Request: Return each line below that contains the string "icon", copied in full.

Supplied entries:

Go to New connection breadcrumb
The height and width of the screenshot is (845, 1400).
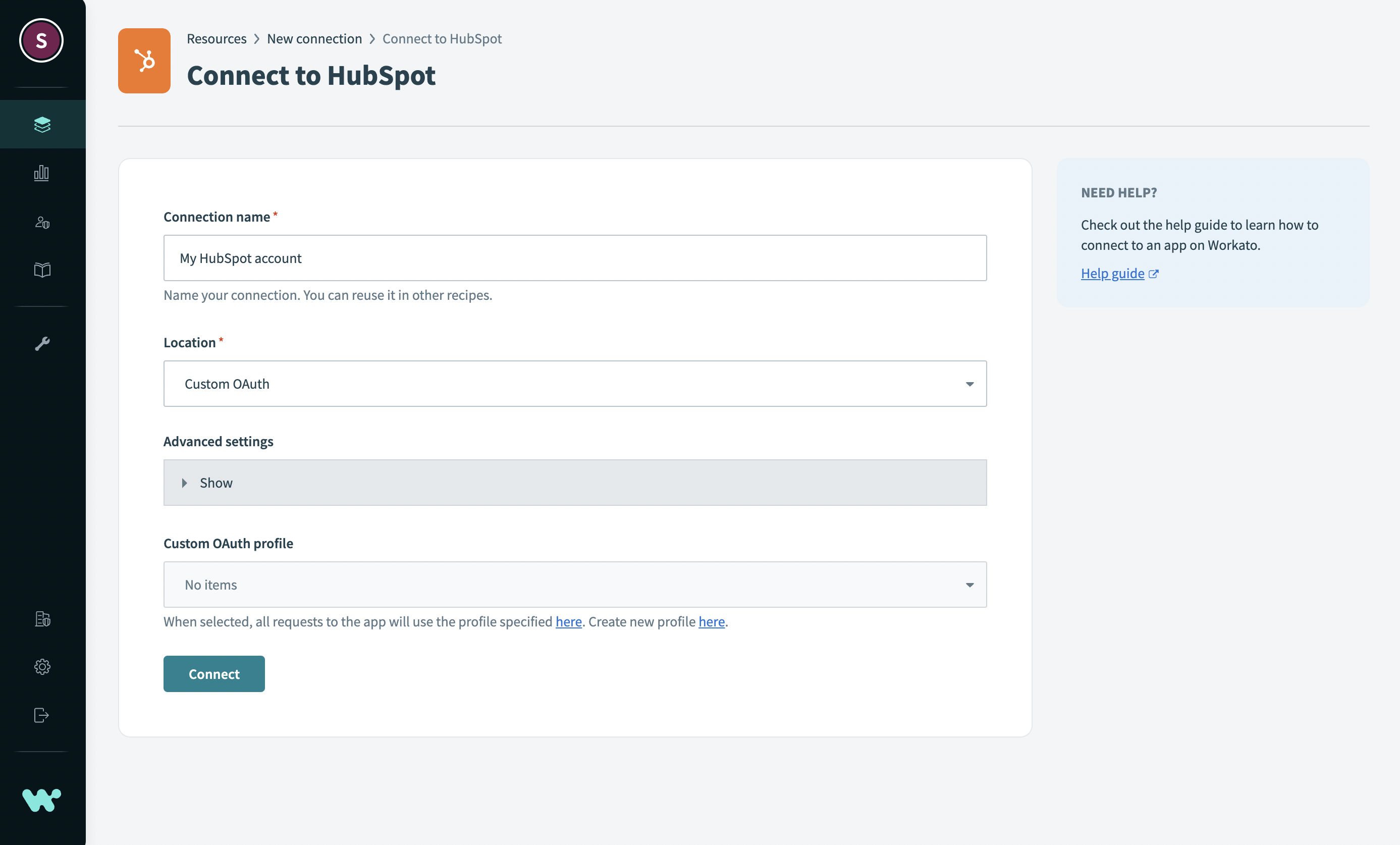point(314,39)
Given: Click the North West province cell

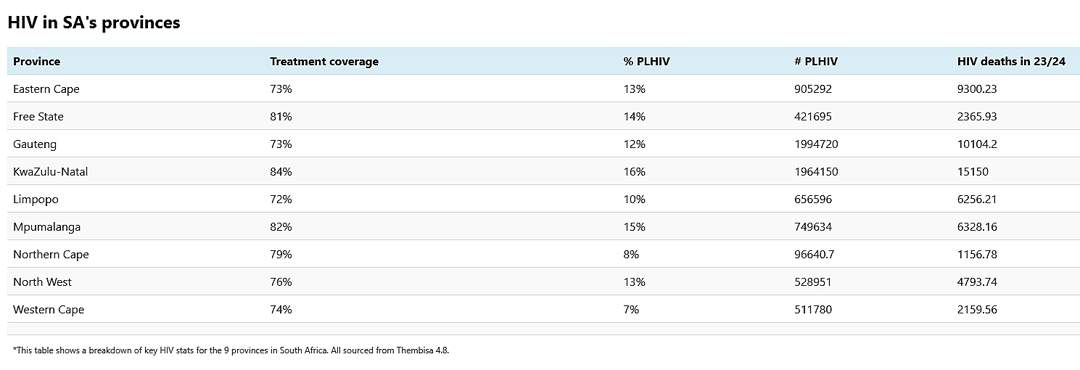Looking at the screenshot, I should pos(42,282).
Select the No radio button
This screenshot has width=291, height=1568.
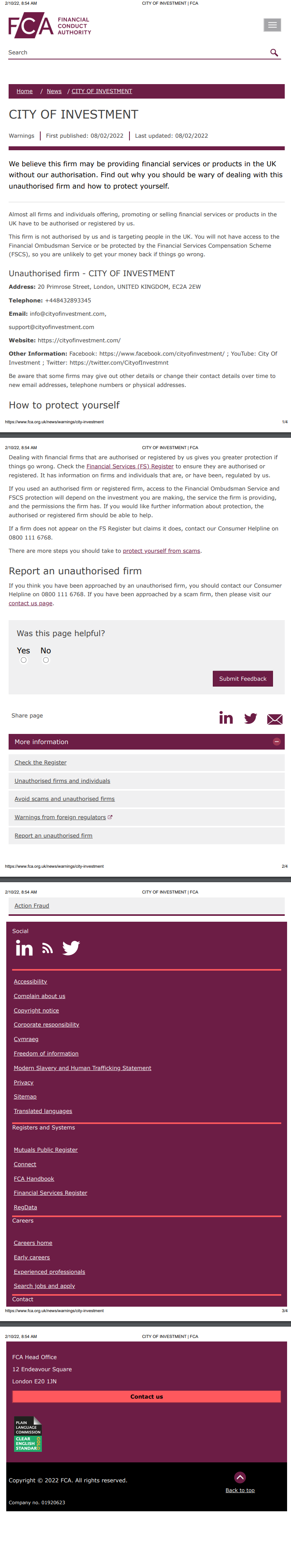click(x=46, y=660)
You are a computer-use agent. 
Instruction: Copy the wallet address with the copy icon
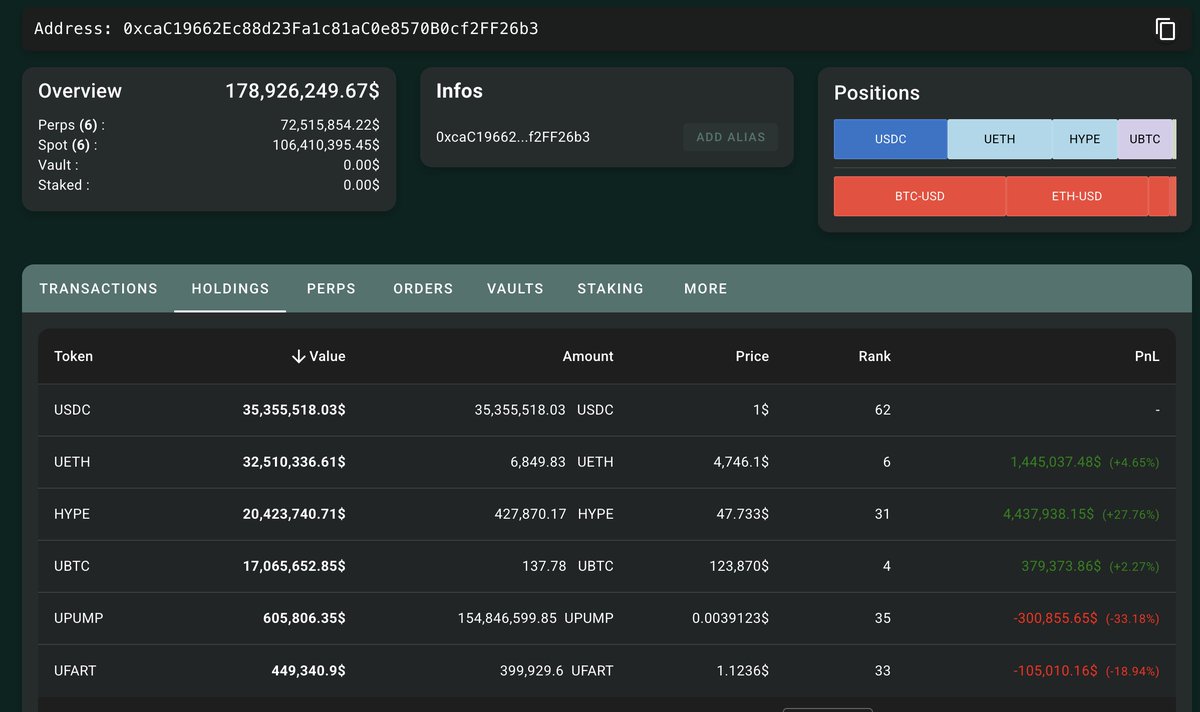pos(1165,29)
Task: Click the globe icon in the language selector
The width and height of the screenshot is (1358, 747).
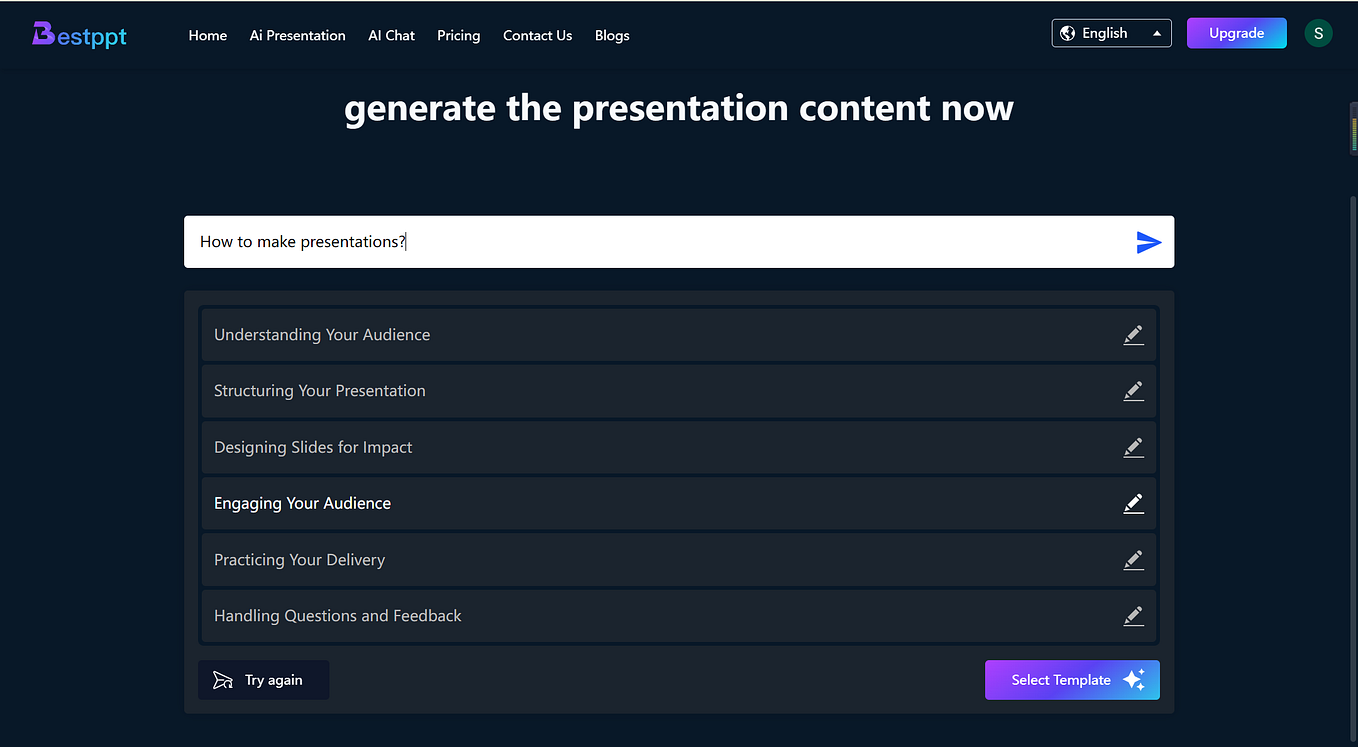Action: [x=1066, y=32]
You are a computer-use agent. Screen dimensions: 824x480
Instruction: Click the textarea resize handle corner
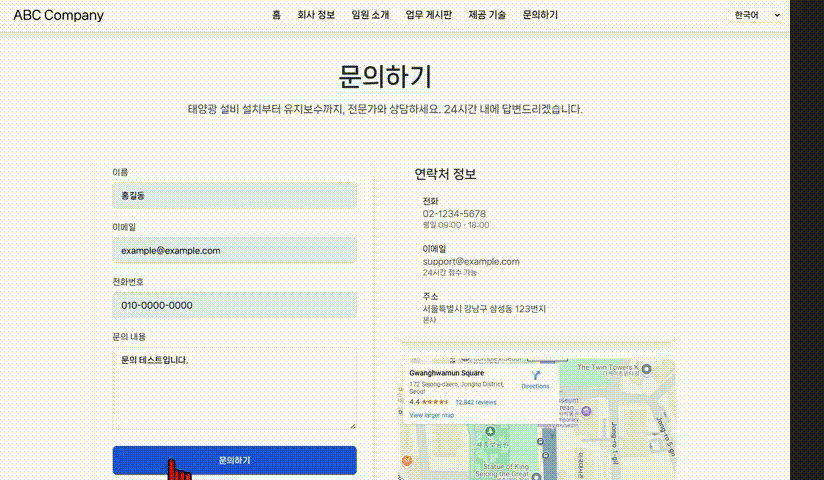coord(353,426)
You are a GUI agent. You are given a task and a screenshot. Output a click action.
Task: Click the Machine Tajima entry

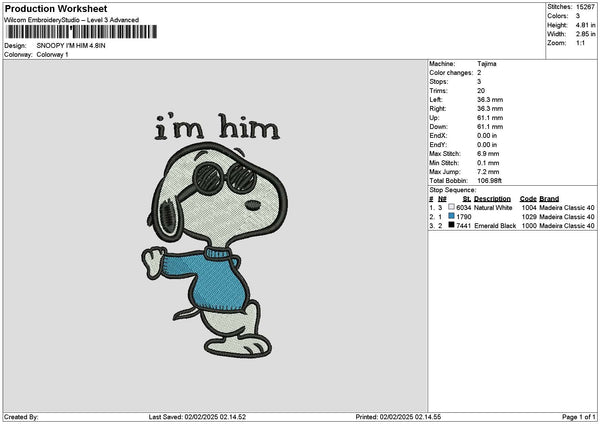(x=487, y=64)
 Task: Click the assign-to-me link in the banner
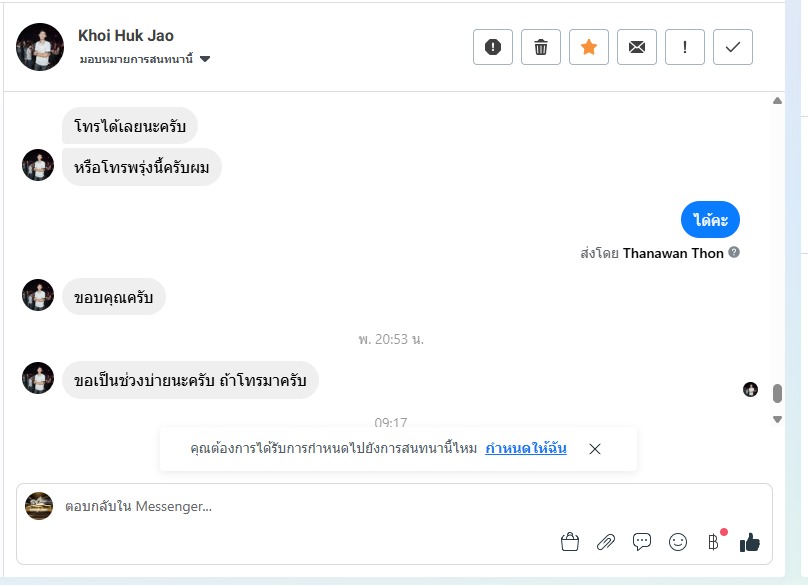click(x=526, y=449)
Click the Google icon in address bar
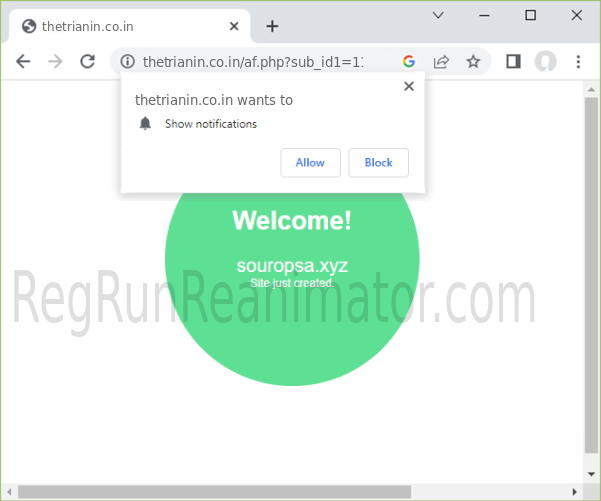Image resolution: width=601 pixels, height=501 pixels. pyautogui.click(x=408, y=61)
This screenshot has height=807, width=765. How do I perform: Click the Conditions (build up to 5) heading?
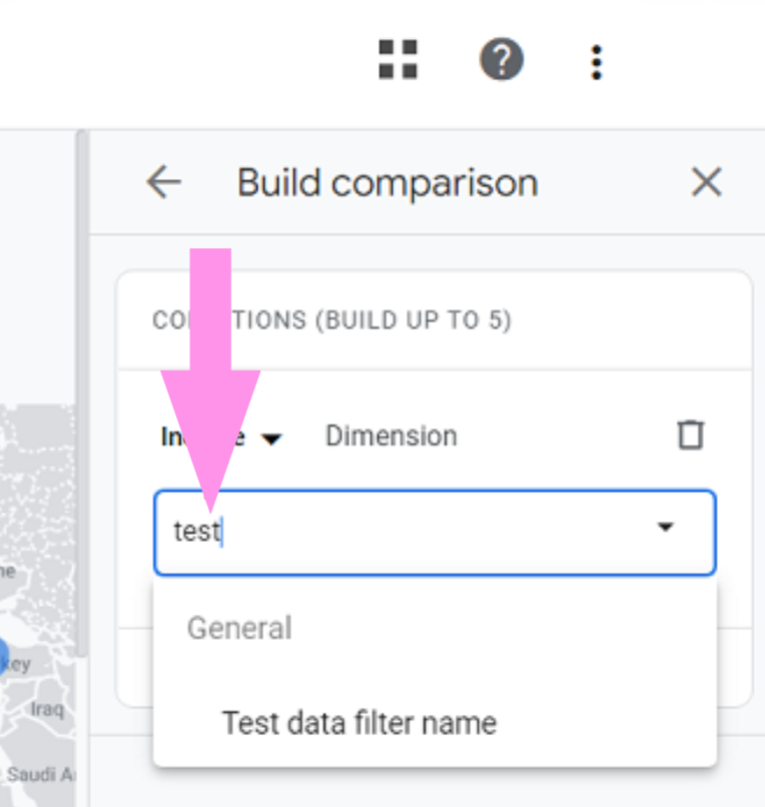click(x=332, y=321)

Output:
Instruction: Copy the wallet address with the copy icon
Task: Click the globe icon in the language selector
Click the Google icon in address bar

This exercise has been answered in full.